Tarefas propostas:
1/ No texto sobre a decisão do BPC, o pai conseguiu emprego formal em 2024. Explique em uma a três frases por que, ainda assim, o benefício deveria ser concedido.
2/ De acordo com o texto sobre a decisão do BPC, em que ano o Supremo Tribunal Federal julgou o Tema 312?
3/ Diga se cada afirmação concorda com o texto sobre a decisão do BPC, com sim ou não e as palavras do texto que decidem a questão: (a) O pai conseguiu emprego formal em 2024. (b) O juiz aplicou o Decreto nº 12.534/2025 ao cálculo da renda per capita. (c) O STF reconheceu omissão legislativa no Estatuto do Idoso.

Texto exibido:
* * * *
Posteriormente, em 2024, o pai conseguiu emprego formal com salário médio de R$ 1.890,00. Ainda assim, a Justiça considerou que a vulnerabilidade já havia sido comprovada, e, portanto, o benefício deveria ser concedido.
Apoio em decisões do STF e do STJ
O magistrado baseou a decisão em precedentes de cortes superiores e, consequentemente, reforçou sua legitimidade.
- Em 2020, o Supremo Tribunal Federal julgou o Tema 312. O STF decidiu que benefícios assistenciais ou previdenciários de valor mínimo não entram no cálculo da renda per capita familiar. Além disso, o tribunal reconheceu omissão legislativa na Lei nº 10.741/2003 (Estatuto do Idoso).
- O Superior Tribunal de Justiça, ao julgar o Tema 640, definiu que benefícios de até um salário mínimo recebidos por idosos ou pessoas com deficiência são personalíssimos e não compõem a renda familiar.
Dessa forma, a decisão de 2025 acompanhou não apenas a Constituição, mas também a jurisprudência consolidada das mais altas cortes.
Retrocesso social e dignidade humana
O juiz ressaltou que o decreto representava um retrocesso social proibido pela Constituição.
“O BPC e o Bolsa Família possuem naturezas distintas e complementares. O BPC garante renda mínima a quem não pode trabalhar, enquanto o Bolsa Família busca reduzir a pobreza extrema. Usar um benefício voltado ao combate à miséria para negar outro essencial à subsistência gera um paradoxo que afronta a Constituição”, disse Zanin.
Além disso, ele destacou possíveis distorções graves. Se o Bolsa Família fosse incluído, famílias que recebem R$ 600,00 poderiam perder o BPC. Esse benefício garante um salário mínimo e, portanto, custeia tratamentos e medicamentos. Assim, a situação violaria a dignidade humana e o direito ao mínimo existencial.
Conclusão da sentença
O juiz afastou a aplicação do Decreto nº 12.534/2025 e, com isso, manteve a exclusão do Bolsa Família do cálculo da renda per capita.
A decisão reforçou princípios constitucionais como dignidade da pessoa humana, vedação ao retrocesso social e proteção integral às pessoas em situação de vulnerabilidade.
Dessa forma, o INSS deve conceder imediatamente o Benefício de Prestação Continuada à criança. A medida assegura amparo financeiro essencial para sua sobrevivência e, portanto, reafirma a força da proteção social prevista na Constituição.
* * * *
Registros do conjunto:
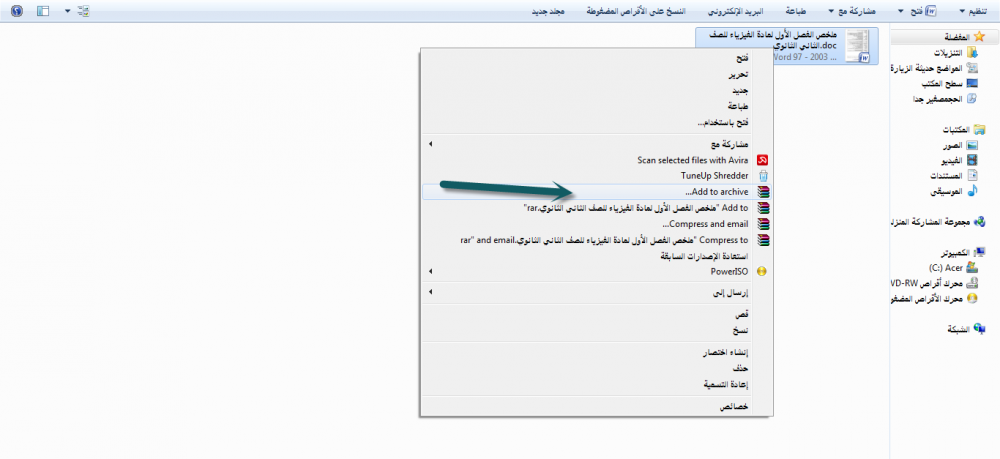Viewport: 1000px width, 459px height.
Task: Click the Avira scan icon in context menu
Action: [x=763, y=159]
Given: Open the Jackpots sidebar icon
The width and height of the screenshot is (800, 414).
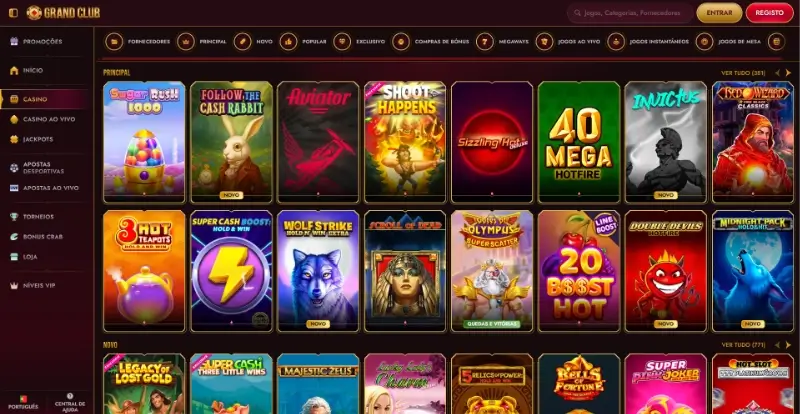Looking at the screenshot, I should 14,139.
* * * *
Respostas por tarefa:
1/ A Justiça considerou que a vulnerabilidade já havia sido comprovada. Por isso, o benefício deveria ser concedido mesmo com o emprego formal do pai, de salário médio de R$ 1.890,00.

2/ Em 2020.

3/
(a) Sim: "em 2024, o pai conseguiu emprego formal com salário médio de R$ 1.890,00".
(b) Não: "O juiz afastou a aplicação do Decreto nº 12.534/2025".
(c) Sim: "o tribunal reconheceu omissão legislativa na Lei nº 10.741/2003 (Estatuto do Idoso)".